Di dalam buku Aceh Sepanjang Abad Karangan H. Muhammad Said menyebutkan bahwa nama Tuanku Hasyim Bangta Muda disebut juga Tuanku Rajeu. Tuanku Hasyim sejak kecil sudah menampakkan kecerdasannya yang luar biasa, dengan kecerdasan dan kecepatan berfikir, dirinya mampu menyerap ilmu yang diajarkan para gurunya, termasuk mampu menguasai beberapa bahasa seperti bahasa Perancis, Belanda, Inggris, Arab, Urdu dan Melayu secara fasih. Lewat kecerdasannya, ia menguasai berbagai disiplin ilmu seperti ilmu Mantiq, Fiqih, Tafsir, Tasawuf, Hadist. Di samping ilmu-ilmu agama ia juga sangat menekuni ilmu filsafat, Ilmu Siyasah (politik), Tarikh (Sejarah), pemerintahan, hukum dan adat istiadat. Ia juga sangat ahli dalam bela diri. Dalam sejarah disebutkan bahwa ia tidak dapat dikenakan senjata tajam dan senjata api.
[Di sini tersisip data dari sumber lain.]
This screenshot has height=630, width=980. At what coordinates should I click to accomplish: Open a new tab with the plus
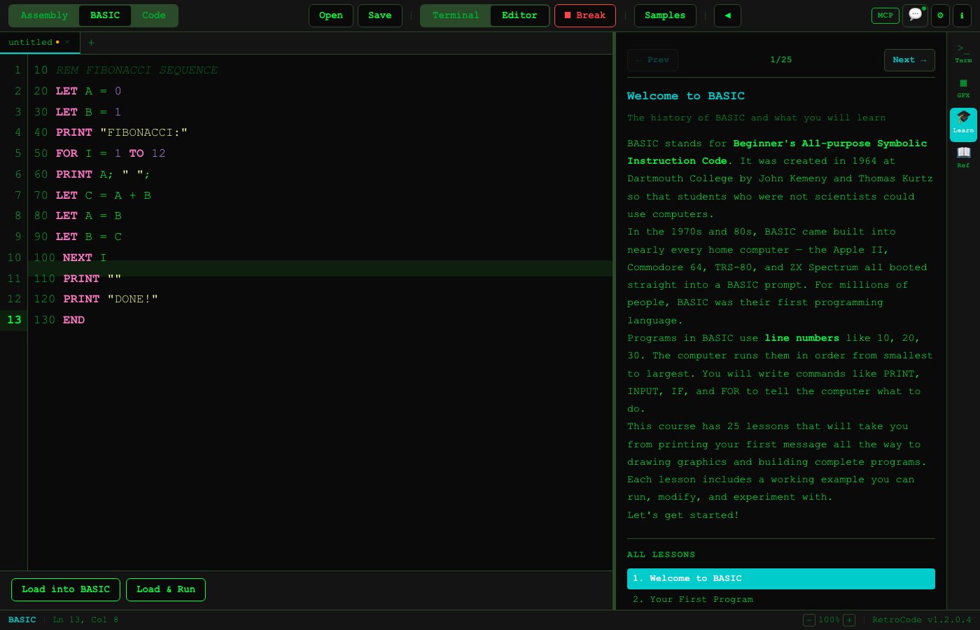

2. Kepribadian Tuanku Hasyim Bangta Muda 
Sebagai sosok pejuang yang memimpin seluruh kegiatan gerakan penentangan terhadap penjajahan Belanda selama 40 tahun lamanya, memiliki dua kepribadian sekaligus di dalam hati sanubarinya yaitu jiwa kelembutannya dan jiwa kekerasannya. Ia mempunyai sifat kerendahan hati, dan sangat loyal terhadap pasukannya. Karena kepribadiannya yang lembut, ia disayangi dan dicintai oleh seluruh rekan-rekannya. Di samping itu ia sangat berani dan tegas dalam menindas ketidakadilan. Suatu ketika ia pernah menampar hingga tersungkur Habib Abdurrahman Az Azhir seorang petualang yang sangat ambisi untuk menjadi Sulthan Aceh.
Pada suatu hari, di dalam Masjid Baiturrahman, Habib Abdurrahman mencaci maki Teuku Nyak Raja Imeum Lueng Bata. Melihat tingkah Habib itu, Tuanku Hasyim hanya tenang saja melihat rekannya diberlakukan secara kurang ajar di depan umum. Teuku Nyak Raja sudah merah padam mukanya, akan tetapi karena Habib mempunyai pengaruh yang luar biasa di tengah-tengah masyarakat, apalagi dihadapannya terdapat Tuanku Hasyim, Teuku Nyak tidak bisa berbuat apa-apa. Setelah melaksanakan ibadah shalat Jum'at, dan kali ini berada di luar masjid, kembali Habib menghujat Imuem Lueng Bata dalam bentuk yang lebih dahsyat lagi. Tuanku Hasyim tetap menunjukan sikap ketenangannya sambil memberi nasehat agar Habib berlaku sopan, serta meminta maaf kepada Imuem Lueng Bata atas kekhilafannya. Karena Habib merasa dirinya terlalu besar untuk ditegur, maka cacian makinya semakin menjadi-jadi. Tiba-tiba Tuanku Hasyim menangkap tangan Habib serta menamparnya hingga terpelanting ke tanah. Habib Abdurrahman tercengang- cengah melihat kejadian ini yang belum pernah dialami sepanjang hidupnya. "Minta maaf" teriak Hasyim dengan lantang. Akhirnya Sang Habib meminta maaf kepada Imuem Lueng Bata, dan sejak saat itu ia sangat segan dengan Tuanku Hasyim. Akan tetapi, Habib Abdurrahman kabarnya sempat mengkhianati seorang tokoh strategi kaliber berat yang bernama Teuku Ibrahim yang menjabat sebagai Panglima di wilayah Lamnga seorang rekan Tuanku Hasyim sekaligus bekas didikannya. Pengkhianatan ini mengantarkan Teuku Ibrahim ke pintu kesyahidan. Sebagai seorang yang setia kepada rekan-rekan Tuanku Hasyim, ia segera memerintahkan seorang kepercayaannya untuk mengsiasati persoalan itu, tetapi amat disayangkan Habib Abdurraman sempat melarikan diri dan menyerahkan diri kepada Belanda setelah mengetahui siasat Tuanku Hasyim untuk menangkapnya .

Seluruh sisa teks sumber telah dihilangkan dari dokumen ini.